Content starts

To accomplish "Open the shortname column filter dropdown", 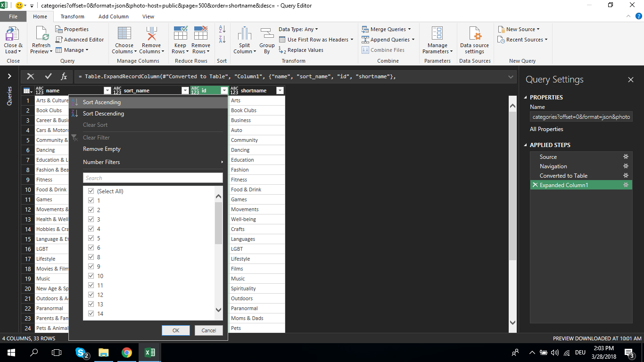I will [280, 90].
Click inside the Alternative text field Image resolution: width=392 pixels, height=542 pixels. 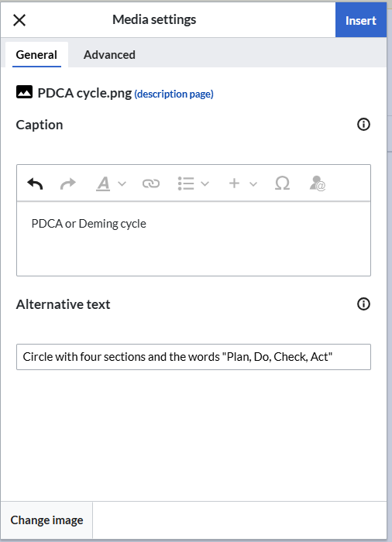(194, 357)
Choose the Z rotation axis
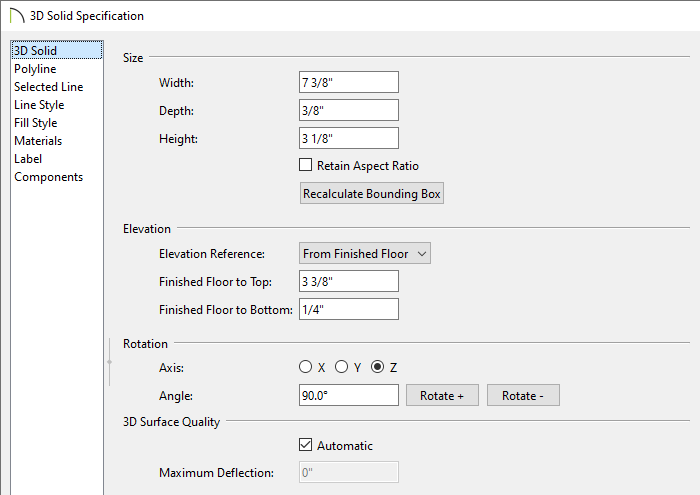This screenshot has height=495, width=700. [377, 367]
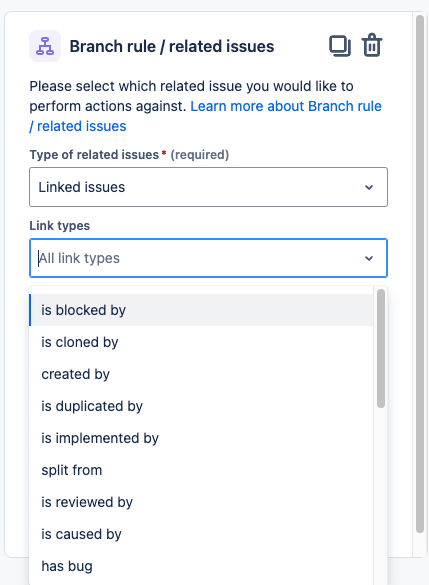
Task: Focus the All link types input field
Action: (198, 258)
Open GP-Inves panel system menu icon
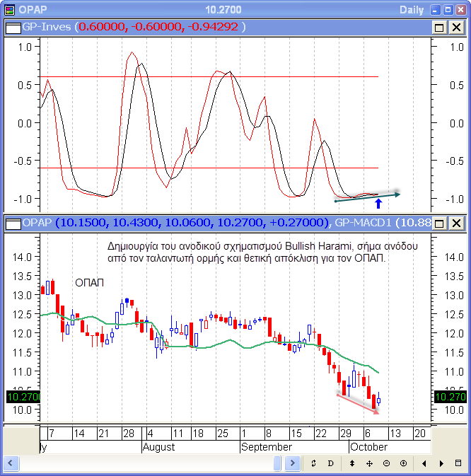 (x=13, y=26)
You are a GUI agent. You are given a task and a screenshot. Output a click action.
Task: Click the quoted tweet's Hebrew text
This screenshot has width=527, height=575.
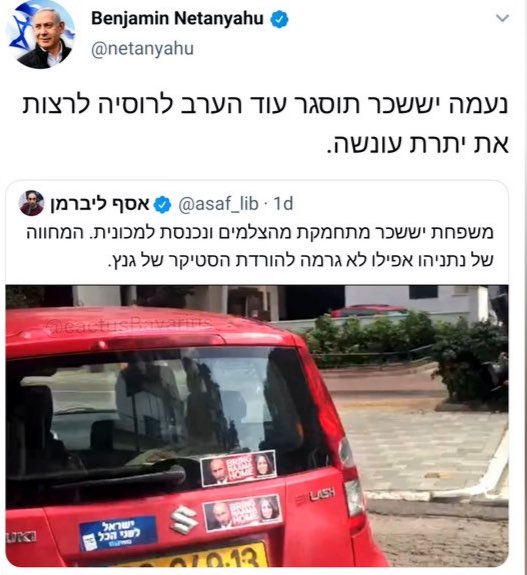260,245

Content ends
Content starts

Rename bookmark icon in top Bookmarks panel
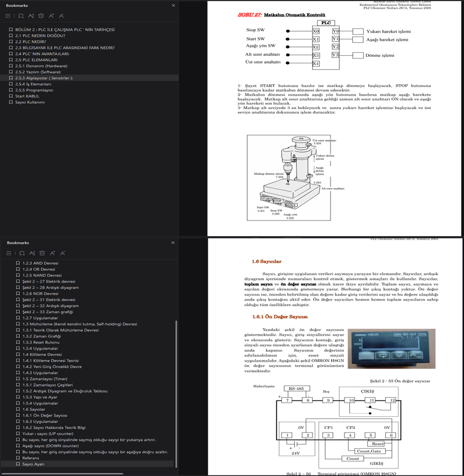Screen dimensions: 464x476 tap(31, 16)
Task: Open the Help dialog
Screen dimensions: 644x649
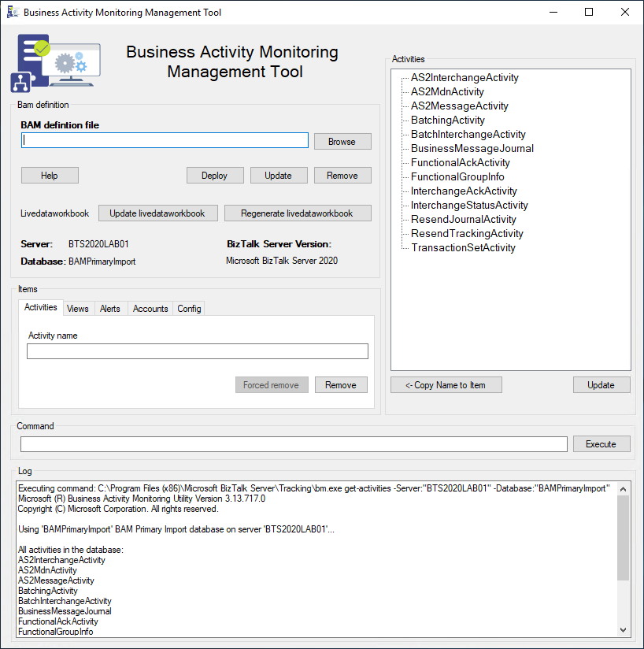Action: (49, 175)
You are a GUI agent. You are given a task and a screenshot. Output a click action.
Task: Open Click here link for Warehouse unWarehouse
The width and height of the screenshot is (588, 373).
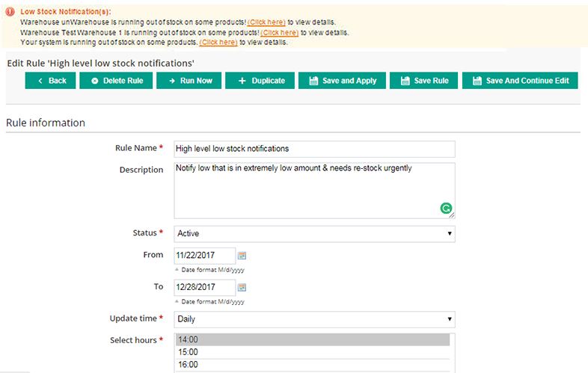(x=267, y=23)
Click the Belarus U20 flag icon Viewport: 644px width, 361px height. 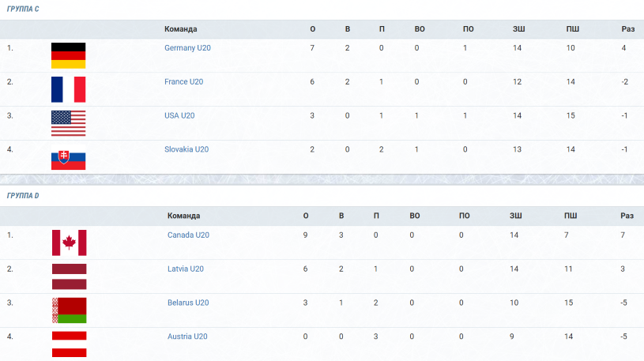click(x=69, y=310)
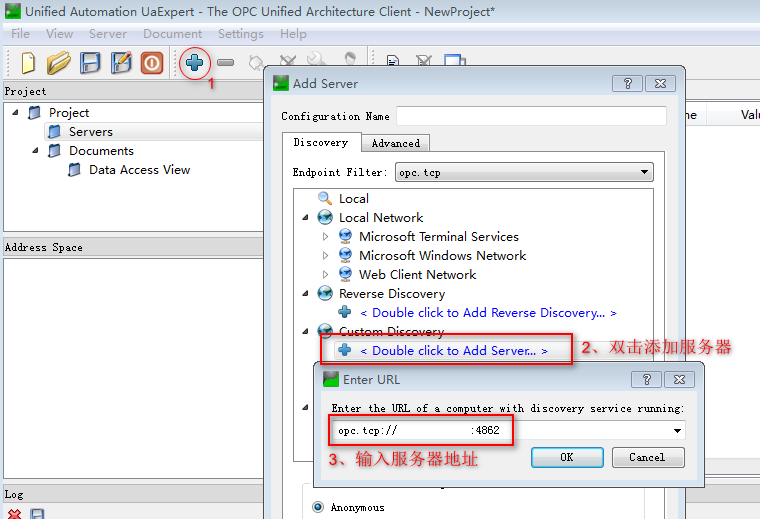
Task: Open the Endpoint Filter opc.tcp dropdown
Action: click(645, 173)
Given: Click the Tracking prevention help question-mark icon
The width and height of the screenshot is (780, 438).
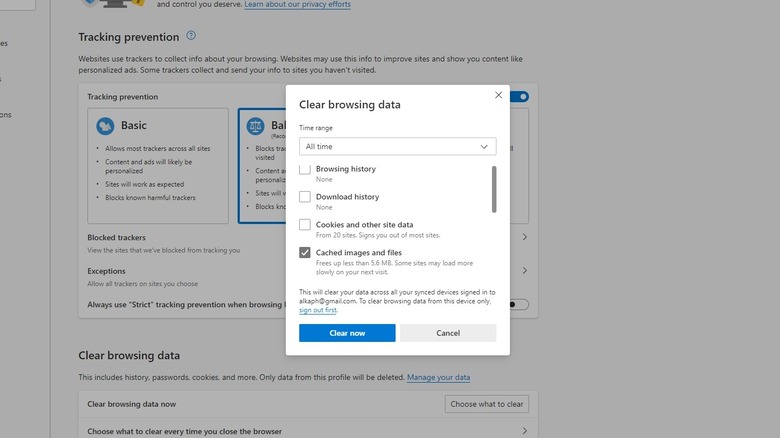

Content ends
Content starts

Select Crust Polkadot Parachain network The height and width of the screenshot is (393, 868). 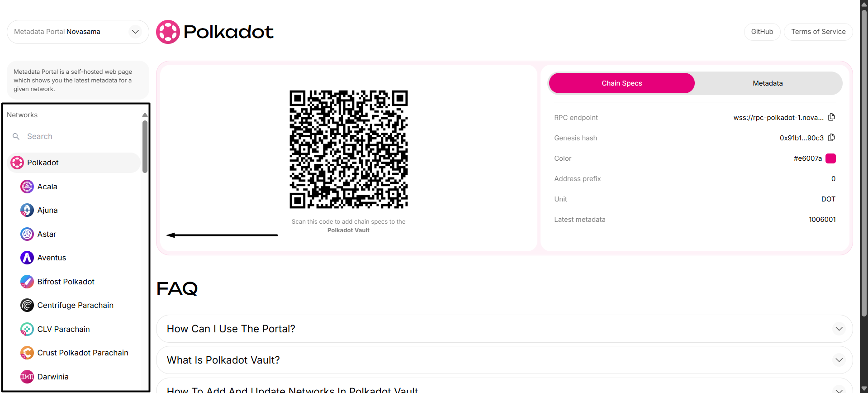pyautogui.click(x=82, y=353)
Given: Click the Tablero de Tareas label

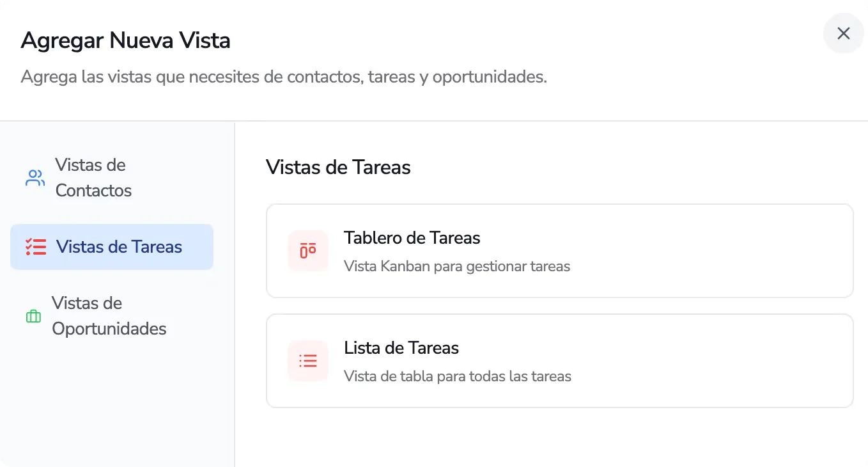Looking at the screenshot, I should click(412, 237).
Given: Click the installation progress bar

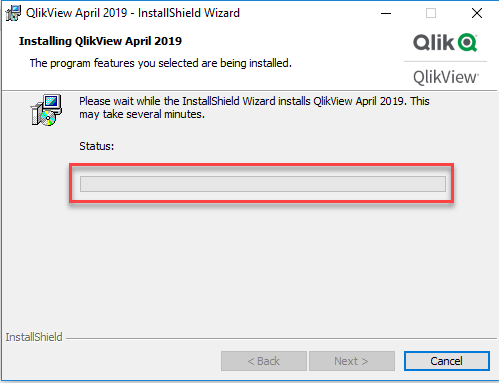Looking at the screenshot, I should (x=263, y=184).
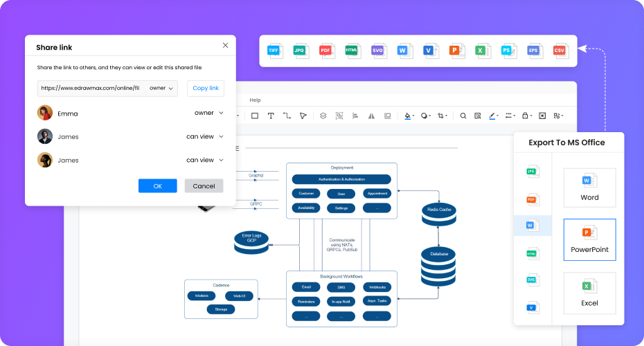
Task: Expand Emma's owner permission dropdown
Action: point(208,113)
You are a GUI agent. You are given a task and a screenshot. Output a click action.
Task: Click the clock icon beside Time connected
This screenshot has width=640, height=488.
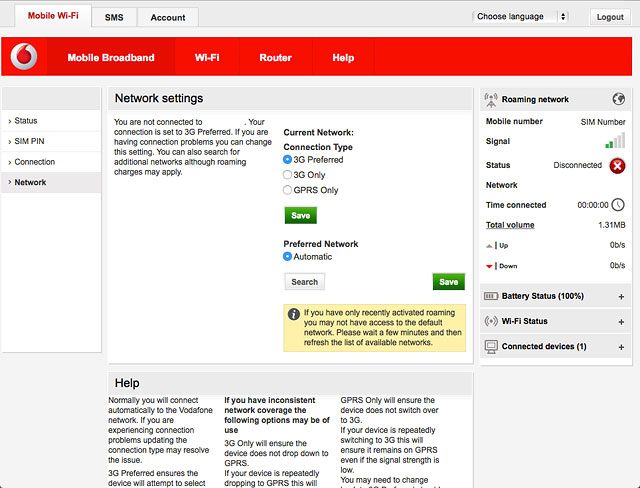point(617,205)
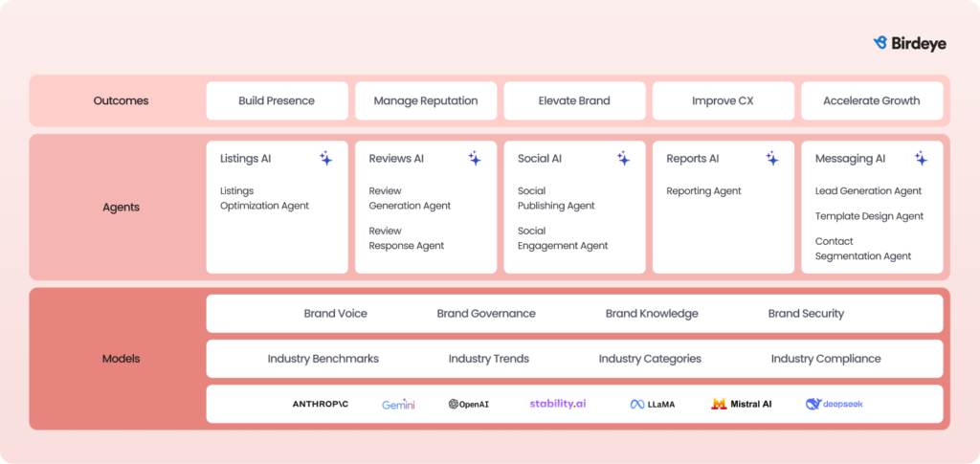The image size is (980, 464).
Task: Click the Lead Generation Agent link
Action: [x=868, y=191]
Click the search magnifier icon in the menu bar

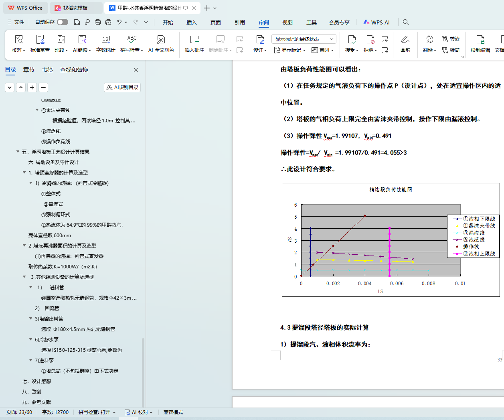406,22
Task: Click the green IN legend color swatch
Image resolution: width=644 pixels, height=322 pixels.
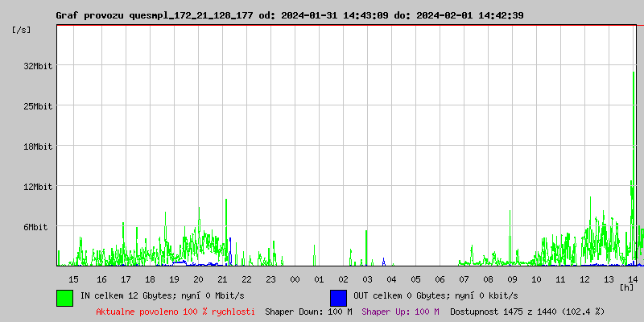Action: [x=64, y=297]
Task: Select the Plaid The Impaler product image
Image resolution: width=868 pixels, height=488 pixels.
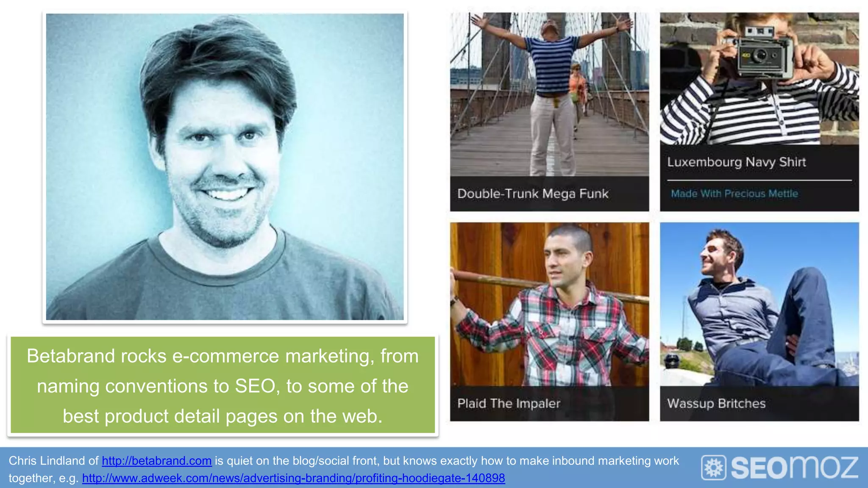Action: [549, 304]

Content ends

WORK INSTRUCTION.
Only one part of the listing is wanted: the lines from the one containing "Given: Click the Tablero de Tareas label" through the one containing "Task: Click the green IN legend color swatch", both included. Please transcribe it exactly, leaving out the pictures.

ANSWER FOR THIS EXERCISE.
Given: Click the Tablero de Tareas label

Looking at the screenshot, I should click(412, 237).
Given: Click the installation progress bar

Looking at the screenshot, I should (x=263, y=184).
Task: Expand Emma's owner permission dropdown
Action: point(208,113)
You are a GUI agent. You are given a task and a screenshot. Output a click action.
Task: Click the clock icon beside Time connected
This screenshot has width=640, height=488.
point(617,205)
The image size is (980, 464).
Task: Click the Lead Generation Agent link
Action: [x=868, y=191]
Click the search magnifier icon in the menu bar

406,22
Task: Click the green IN legend color swatch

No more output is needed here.